-------- Task material

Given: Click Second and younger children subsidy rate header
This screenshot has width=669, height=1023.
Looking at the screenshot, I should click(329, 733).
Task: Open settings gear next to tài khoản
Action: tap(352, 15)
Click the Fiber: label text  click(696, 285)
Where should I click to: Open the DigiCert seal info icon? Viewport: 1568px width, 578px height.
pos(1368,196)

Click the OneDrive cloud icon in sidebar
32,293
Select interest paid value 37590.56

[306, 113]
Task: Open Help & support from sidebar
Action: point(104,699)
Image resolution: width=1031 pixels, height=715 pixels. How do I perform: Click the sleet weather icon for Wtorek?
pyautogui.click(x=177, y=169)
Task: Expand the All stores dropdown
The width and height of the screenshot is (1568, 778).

----------------

Task to carry out
Could you give every entry again, exactly as written?

Exercise response
Given: Click Second and younger children subsidy rate header
This screenshot has width=669, height=1023.
Looking at the screenshot, I should click(329, 733).
Task: Open settings gear next to tài khoản
Action: tap(352, 15)
Click the Fiber: label text  click(696, 285)
Where should I click to: Open the DigiCert seal info icon? Viewport: 1568px width, 578px height.
pos(1368,196)

Click the OneDrive cloud icon in sidebar
32,293
Select interest paid value 37590.56

[306, 113]
Task: Open Help & support from sidebar
Action: point(104,699)
Image resolution: width=1031 pixels, height=715 pixels. How do I perform: Click the sleet weather icon for Wtorek?
pyautogui.click(x=177, y=169)
Task: Expand the All stores dropdown
The width and height of the screenshot is (1568, 778).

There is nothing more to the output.